Exercise requirements:
a. In the excerpt, condense the paragraph beginning "Much of the precipitation will come as snow" into a short bulleted list that keeps its main facts.
b. Which forecast at Tropicaltidbits does the excerpt cite as showing snow accumulation at high elevations?
Excerpt START
Well, no, I'm saying it varies. 30% is an average over the year, so it's going to be higher now. But it's certainly not going to be 100%.

I think DWR is going to be very careful with their calculations. They have a lot more information than we do about how the watershed will respond. There appears to be plenty of room.
 
No matter which way you slice it, that's a lot of forecast QPF falling on already very wet terrain in the direct vicinity of the Oroville Reservoir drainage basin in a short period of time.

I sure hope "they" have done their liquid water runoff calculations correctly.

QPF source : LINK

2-20 _ 3 Day QPF.jpg
 
Much of the precipitation will come as snow after today's warm rains. The high elevations where the precipitation amounts are high will not be adding much water to the inflows after today because snow levels will drop. You can see that a large amount of snow has accumulated at high elevations in the 108 hour accumulated snow forecast at Tropicaltidbits. That's why I think the calculations above are reasonable and that there will be a little spare capacity left at Oroville following today's heavy rains.
Excerpt END
Extracted information START
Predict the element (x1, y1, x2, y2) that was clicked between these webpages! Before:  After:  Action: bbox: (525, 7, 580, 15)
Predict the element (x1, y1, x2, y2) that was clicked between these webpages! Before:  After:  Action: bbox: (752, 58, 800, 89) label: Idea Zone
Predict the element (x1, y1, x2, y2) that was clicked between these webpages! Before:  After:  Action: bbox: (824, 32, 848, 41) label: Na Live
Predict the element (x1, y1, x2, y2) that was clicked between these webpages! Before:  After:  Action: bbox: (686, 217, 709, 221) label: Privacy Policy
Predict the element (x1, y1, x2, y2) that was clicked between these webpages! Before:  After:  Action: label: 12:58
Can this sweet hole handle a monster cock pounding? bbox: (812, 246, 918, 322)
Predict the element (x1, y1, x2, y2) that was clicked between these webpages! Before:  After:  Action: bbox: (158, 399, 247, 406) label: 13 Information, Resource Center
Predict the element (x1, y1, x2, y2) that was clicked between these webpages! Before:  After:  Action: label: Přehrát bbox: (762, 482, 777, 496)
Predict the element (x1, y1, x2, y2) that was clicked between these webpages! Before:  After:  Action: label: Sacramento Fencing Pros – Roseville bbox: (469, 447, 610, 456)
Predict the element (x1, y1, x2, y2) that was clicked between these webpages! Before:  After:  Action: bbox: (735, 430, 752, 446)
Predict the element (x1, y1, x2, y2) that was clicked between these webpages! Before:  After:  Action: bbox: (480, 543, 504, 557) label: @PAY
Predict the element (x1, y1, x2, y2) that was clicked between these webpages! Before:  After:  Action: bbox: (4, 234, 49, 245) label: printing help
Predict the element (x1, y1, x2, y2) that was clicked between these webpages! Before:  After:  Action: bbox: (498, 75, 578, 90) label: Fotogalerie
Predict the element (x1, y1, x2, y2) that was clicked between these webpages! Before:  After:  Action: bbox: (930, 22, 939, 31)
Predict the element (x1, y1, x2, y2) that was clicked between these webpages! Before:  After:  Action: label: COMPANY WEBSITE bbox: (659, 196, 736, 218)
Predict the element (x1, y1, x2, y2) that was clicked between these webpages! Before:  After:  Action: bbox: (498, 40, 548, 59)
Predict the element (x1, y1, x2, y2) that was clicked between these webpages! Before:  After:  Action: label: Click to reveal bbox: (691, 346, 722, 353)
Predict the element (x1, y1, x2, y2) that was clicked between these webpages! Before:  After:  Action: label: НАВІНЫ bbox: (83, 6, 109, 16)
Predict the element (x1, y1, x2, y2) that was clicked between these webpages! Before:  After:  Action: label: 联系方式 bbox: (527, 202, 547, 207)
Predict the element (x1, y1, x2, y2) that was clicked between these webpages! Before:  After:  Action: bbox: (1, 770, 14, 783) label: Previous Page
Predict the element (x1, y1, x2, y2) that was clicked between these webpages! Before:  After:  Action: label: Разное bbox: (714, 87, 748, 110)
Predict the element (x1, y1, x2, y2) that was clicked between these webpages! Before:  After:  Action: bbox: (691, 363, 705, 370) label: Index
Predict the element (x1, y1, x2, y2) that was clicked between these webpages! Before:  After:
Extracted information END
Results in order:
a.
- After today's warm rains, much of the precipitation will fall as snow.
- Snow levels will drop, so after today the high elevations with large precipitation amounts will add little water to inflows.
- The 108 hour accumulated snow forecast at Tropicaltidbits shows a large amount of snow accumulated at high elevations.
- For these reasons, the calculations above seem reasonable, and a little spare capacity should remain at Oroville after today's heavy rains.

b. The 108 hour accumulated snow forecast.